### Task to complete
Would you return the lines that run from the start of the data below to the line with "Beskyttelse (869, 164)", both included, exactly as written and without pictures?

### Collected data entries
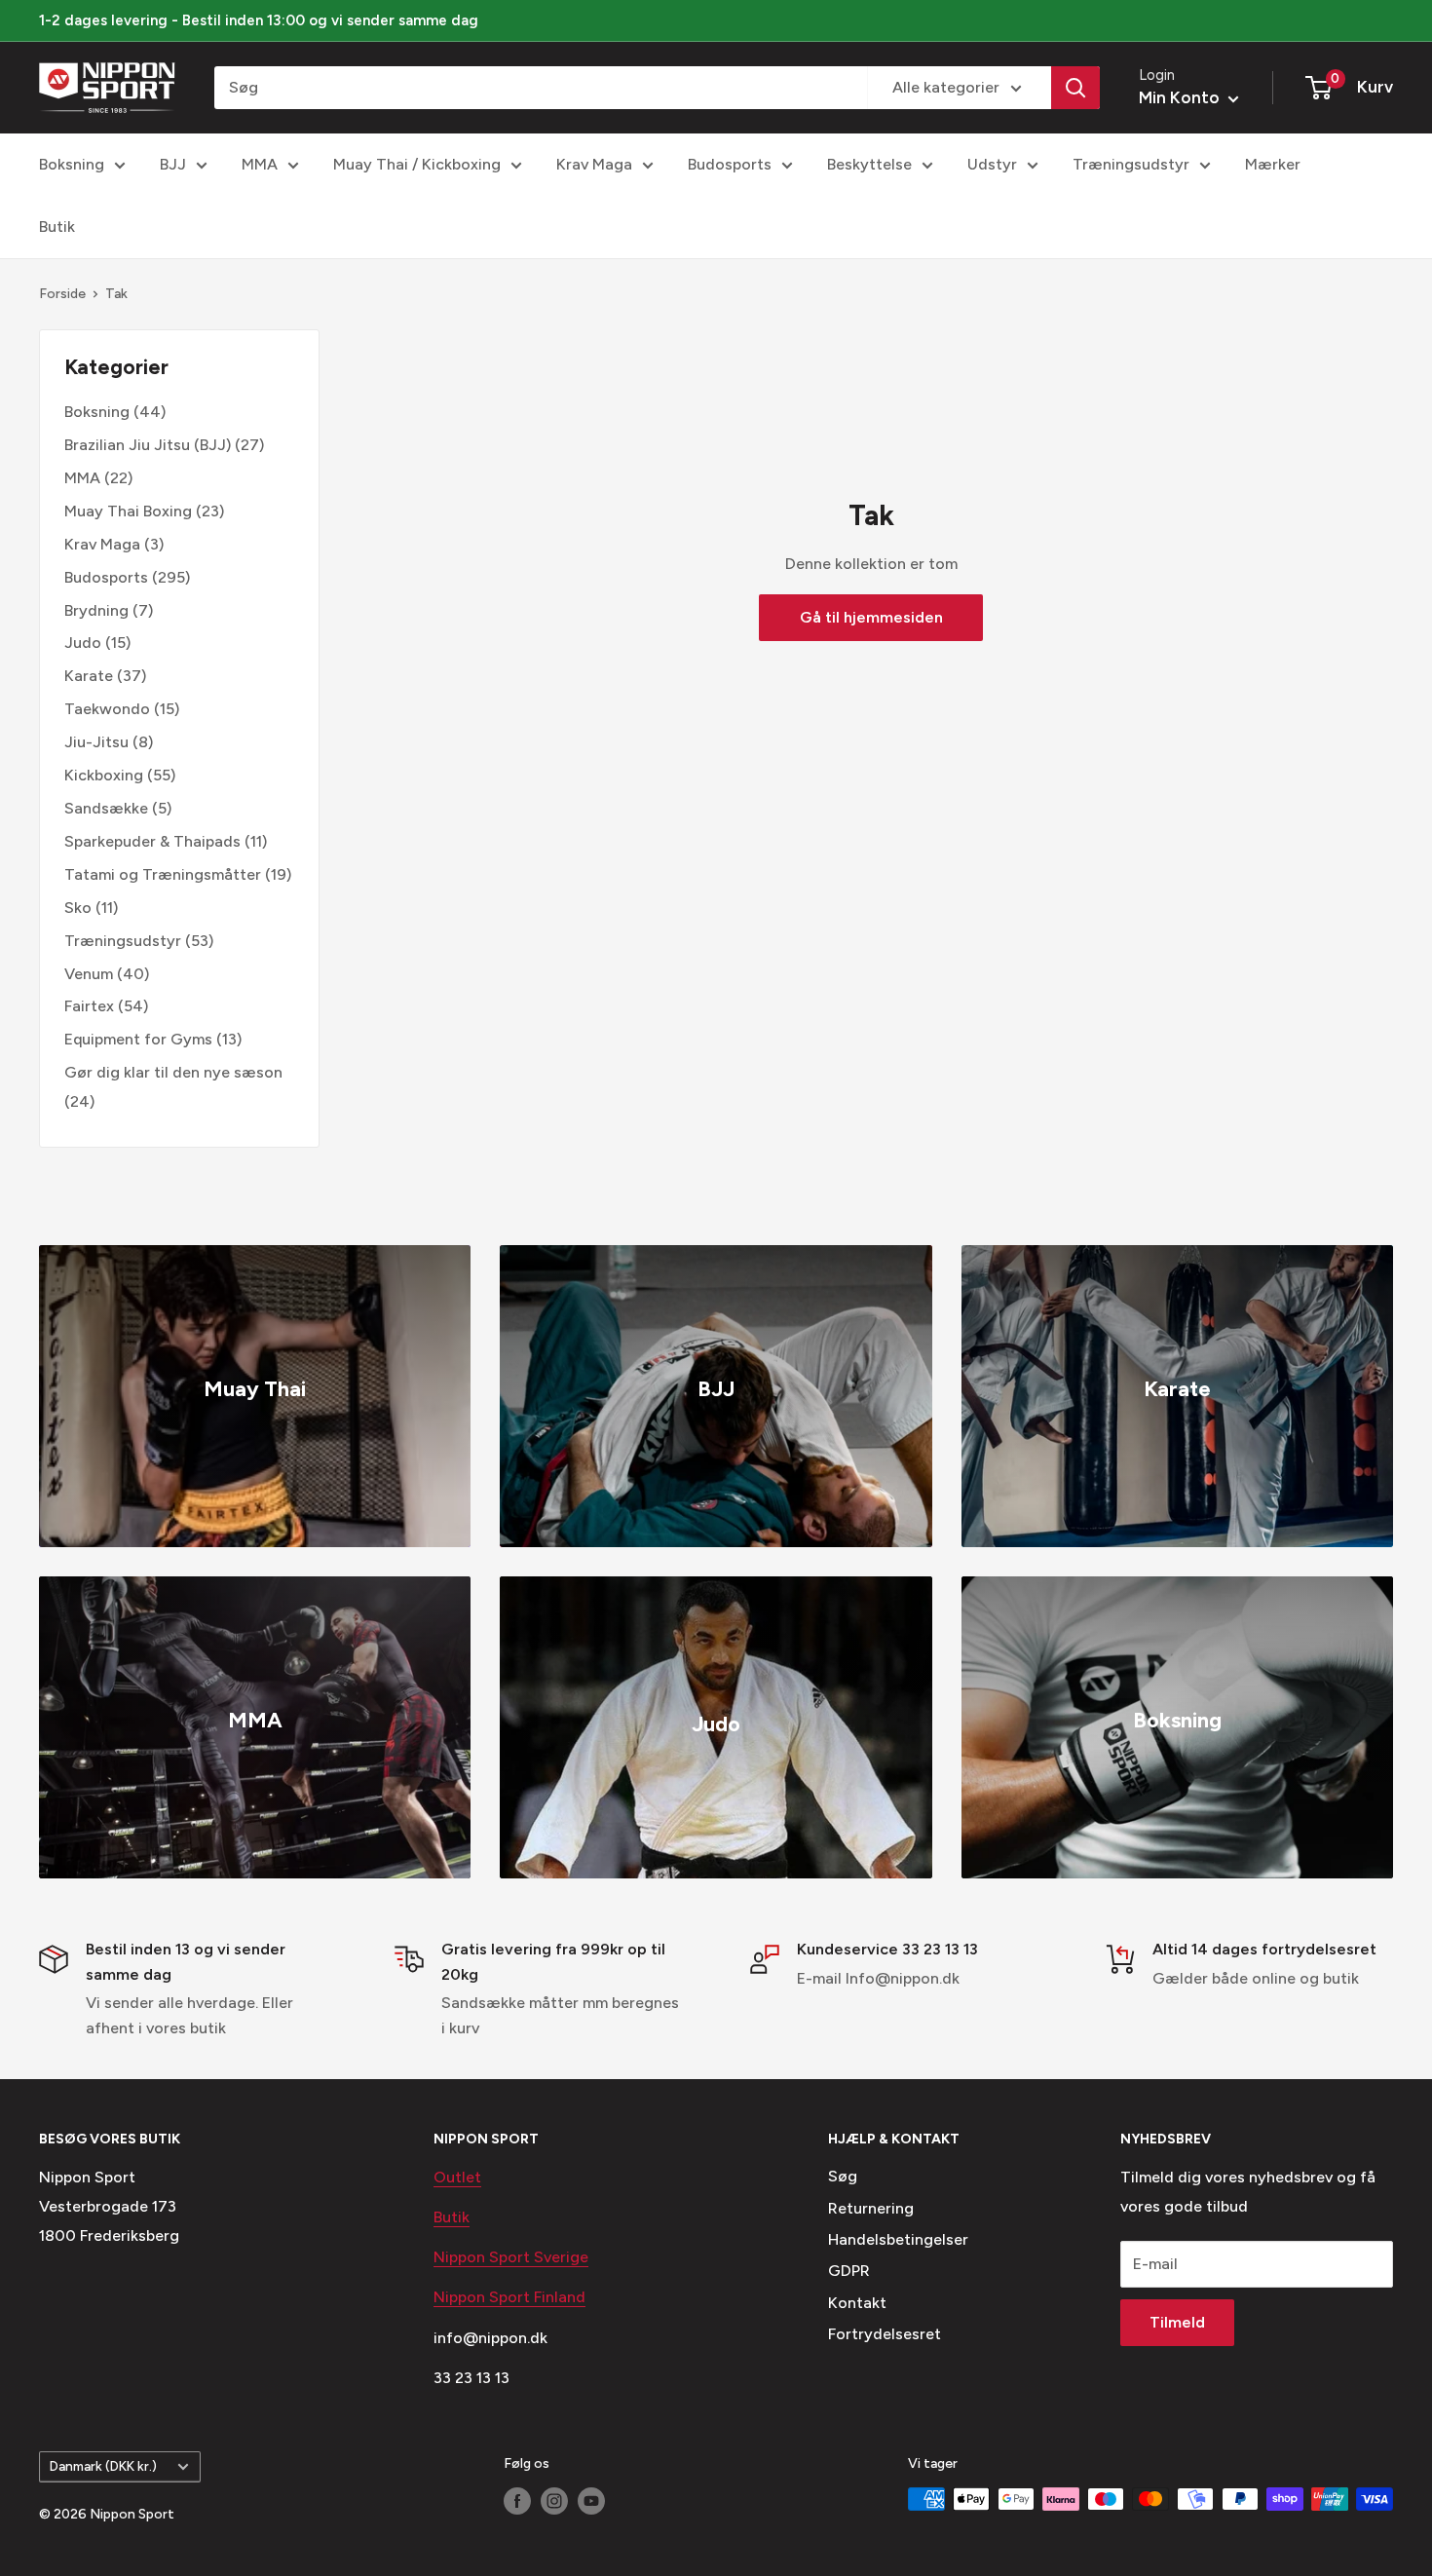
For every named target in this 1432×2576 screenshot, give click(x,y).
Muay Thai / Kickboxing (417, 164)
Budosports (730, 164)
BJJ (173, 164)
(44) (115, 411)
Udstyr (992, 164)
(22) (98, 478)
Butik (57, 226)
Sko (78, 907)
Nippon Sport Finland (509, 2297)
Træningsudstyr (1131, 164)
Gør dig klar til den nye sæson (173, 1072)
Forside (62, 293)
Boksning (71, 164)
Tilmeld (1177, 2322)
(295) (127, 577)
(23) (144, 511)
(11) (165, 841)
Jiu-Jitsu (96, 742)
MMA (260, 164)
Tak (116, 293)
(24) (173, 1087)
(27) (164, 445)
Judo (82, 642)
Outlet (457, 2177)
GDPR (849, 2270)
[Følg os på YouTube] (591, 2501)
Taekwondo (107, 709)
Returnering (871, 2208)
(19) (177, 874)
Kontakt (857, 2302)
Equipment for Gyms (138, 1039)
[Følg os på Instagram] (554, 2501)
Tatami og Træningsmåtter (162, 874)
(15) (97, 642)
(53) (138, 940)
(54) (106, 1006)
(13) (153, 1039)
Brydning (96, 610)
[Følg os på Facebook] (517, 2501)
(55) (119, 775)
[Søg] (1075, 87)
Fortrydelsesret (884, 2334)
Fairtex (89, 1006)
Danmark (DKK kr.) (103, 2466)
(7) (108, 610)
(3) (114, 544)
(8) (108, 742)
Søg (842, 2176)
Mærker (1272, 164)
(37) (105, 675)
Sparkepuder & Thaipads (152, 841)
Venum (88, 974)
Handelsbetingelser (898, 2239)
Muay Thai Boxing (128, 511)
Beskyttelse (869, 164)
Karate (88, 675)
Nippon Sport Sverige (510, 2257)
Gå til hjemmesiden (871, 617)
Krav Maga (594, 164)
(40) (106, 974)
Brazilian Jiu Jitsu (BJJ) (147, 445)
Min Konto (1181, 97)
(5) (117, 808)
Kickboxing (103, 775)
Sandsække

### Answer
For every named target in this 1432×2576 screenshot, give click(x,y).
Muay Thai / Kickboxing (417, 164)
Budosports (730, 164)
BJJ (173, 164)
(44) (115, 411)
Udstyr (992, 164)
(22) (98, 478)
Butik (57, 226)
Sko (78, 907)
Nippon Sport Finland (509, 2297)
Træningsudstyr (1131, 164)
Gør dig klar til den nye sæson (173, 1072)
Forside (62, 293)
Boksning (71, 164)
Tilmeld (1177, 2322)
(295) (127, 577)
(23) (144, 511)
(11) (165, 841)
Jiu-Jitsu (96, 742)
MMA (260, 164)
Tak (116, 293)
(24) (173, 1087)
(27) (164, 445)
Judo (82, 642)
Outlet (457, 2177)
GDPR (849, 2270)
[Følg os på YouTube] (591, 2501)
Taekwondo (107, 709)
Returnering (871, 2208)
(19) (177, 874)
Kontakt (857, 2302)
Equipment for Gyms (138, 1039)
[Følg os på Instagram] (554, 2501)
Tatami og Træningsmåtter (162, 874)
(15) (97, 642)
(53) (138, 940)
(54) (106, 1006)
(13) (153, 1039)
Brydning (96, 610)
[Følg os på Facebook] (517, 2501)
(55) (119, 775)
[Søg] (1075, 87)
Fortrydelsesret (884, 2334)
Fairtex (89, 1006)
Danmark (DKK kr.) (103, 2466)
(7) (108, 610)
(3) (114, 544)
(8) (108, 742)
Søg (842, 2176)
Mærker (1272, 164)
(37) (105, 675)
Sparkepuder & Thaipads (152, 841)
Venum (88, 974)
Handelsbetingelser (898, 2239)
Muay Thai Boxing (128, 511)
Beskyttelse (869, 164)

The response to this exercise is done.